Wednesday, March 23, 2011

97% is not a passing mark! (More to CIHI report on wait times than meets the eye)

Can you score 97% on a test and still fail?

CIHI just released its 2010 results on which provinces are meeting national benchmarks on wait times for specified procedures.   I took vague note of the results for hip and knee replacement, surgery for fractured hips, cataracts and cardiac bypass.  I don't have much to do with those procedures in my urology practice.

But, I was interested in the Star-Phoenix's report that 97% of Saskatchewan patients receive radiotherapy (for cancer) within the benchmark time (4 weeks).   Nice!  But, wait...

I regularly refer patients for radiation treatment, usually for prostate cancer.  My impression is that patients usually wait longer than 4 weeks for their treatment.  I often get phone calls from patients I've referred, asking when their treatment will start.  I usually quote a wait of 8-10 weeks from when I send a referral letter to when they start their treatment.

Perhaps I'm not speaking the same language as CIHI.

The CIHI report states that the 4 week wait is measured from when patients are "ready to receive care".  Interesting.  I would consider most of my patients to be ready to receive care from the moment I refer them.  Some still require xray testing to be completed, but there would be very few men who are medically unfit to receive treatment.  So, why the discrepancy between my perception of patient wait and CIHI's report?

On the Saskatchewan Cancer Agency website, "ready to treat" is explained as "the date that the patient is ready to be treated, taking into account clinical factors and patient preference".  So, "ready to treat" equals "ready to be treated"...

I was no further ahead after reading this, so I asked a senior physician at our Cancer Clinic what "ready to treat" meant.  His answer was more enlightening:

Ready to Treat means the patient has been assessed by a Radiation Oncologist with all necessary work-up completed, treatment options considered and a consent for Radiation therapy signed.  It means that if simulation and planning could be done in minutes the patient is ready to start treatment that day.

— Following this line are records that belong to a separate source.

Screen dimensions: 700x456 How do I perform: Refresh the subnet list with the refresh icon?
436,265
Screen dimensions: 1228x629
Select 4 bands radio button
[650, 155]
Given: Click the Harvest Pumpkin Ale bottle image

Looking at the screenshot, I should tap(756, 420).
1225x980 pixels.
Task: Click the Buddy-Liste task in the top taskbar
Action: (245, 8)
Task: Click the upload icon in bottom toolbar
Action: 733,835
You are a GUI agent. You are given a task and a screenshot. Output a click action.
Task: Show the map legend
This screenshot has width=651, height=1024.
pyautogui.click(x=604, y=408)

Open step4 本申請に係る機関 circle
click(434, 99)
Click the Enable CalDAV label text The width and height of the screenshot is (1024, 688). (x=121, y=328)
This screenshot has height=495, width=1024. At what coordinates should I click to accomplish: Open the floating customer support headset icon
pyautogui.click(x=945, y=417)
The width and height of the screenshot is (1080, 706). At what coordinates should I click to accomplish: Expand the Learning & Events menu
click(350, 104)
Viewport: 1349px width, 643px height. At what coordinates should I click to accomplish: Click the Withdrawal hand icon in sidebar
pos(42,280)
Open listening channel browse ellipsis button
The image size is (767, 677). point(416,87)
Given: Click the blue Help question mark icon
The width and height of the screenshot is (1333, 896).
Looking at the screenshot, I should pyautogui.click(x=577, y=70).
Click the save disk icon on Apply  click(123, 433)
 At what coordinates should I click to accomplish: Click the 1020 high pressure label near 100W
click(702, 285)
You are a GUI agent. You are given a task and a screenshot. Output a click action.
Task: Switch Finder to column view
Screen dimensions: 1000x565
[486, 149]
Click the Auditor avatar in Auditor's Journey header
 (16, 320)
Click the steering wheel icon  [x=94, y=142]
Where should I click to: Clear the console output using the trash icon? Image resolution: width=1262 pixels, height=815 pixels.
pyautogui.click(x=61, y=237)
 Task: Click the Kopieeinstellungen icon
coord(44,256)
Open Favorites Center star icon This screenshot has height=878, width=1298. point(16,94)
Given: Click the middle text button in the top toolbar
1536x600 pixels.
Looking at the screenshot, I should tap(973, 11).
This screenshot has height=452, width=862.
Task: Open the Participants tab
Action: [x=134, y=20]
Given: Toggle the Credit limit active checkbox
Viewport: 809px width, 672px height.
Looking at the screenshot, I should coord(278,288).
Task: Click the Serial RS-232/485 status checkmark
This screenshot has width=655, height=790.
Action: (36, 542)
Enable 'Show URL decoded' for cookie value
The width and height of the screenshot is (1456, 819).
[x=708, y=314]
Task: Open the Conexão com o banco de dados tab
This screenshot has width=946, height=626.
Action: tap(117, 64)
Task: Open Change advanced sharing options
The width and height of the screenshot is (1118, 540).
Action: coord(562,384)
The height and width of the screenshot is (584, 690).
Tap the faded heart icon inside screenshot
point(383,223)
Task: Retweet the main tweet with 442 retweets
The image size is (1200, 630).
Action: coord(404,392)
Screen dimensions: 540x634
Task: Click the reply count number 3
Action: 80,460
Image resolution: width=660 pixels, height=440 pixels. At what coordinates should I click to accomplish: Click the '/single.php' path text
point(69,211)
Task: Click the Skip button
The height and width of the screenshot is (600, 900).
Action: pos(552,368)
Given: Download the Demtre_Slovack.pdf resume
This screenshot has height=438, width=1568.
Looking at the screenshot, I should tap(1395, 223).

It means the patient is available and willing to start.
OK, now I get it.  It means we've stacked the measurement deck by ignoring all the heavy lifting necessary to get the patient to the point of "ready to treat".  Here's what goes on before the official clock starts:

Referral letter generated and sent to Cancer Clinic
Letter reviewed by triage clerk
Letter reviewed by Radiation Oncologist
Appointment date assigned
Consultation with Radiation Oncologist
Further testing (possibly)
Patient decision to proceed with treatment
Each of the spaces in the above list equals its own wait time.  Who is measuring those waits?  Our patients sure are, but CIHI isn't.  I have no doubt that CIHI recognizes the importance of each of these wait times.  But, there isn't a system in place to track them.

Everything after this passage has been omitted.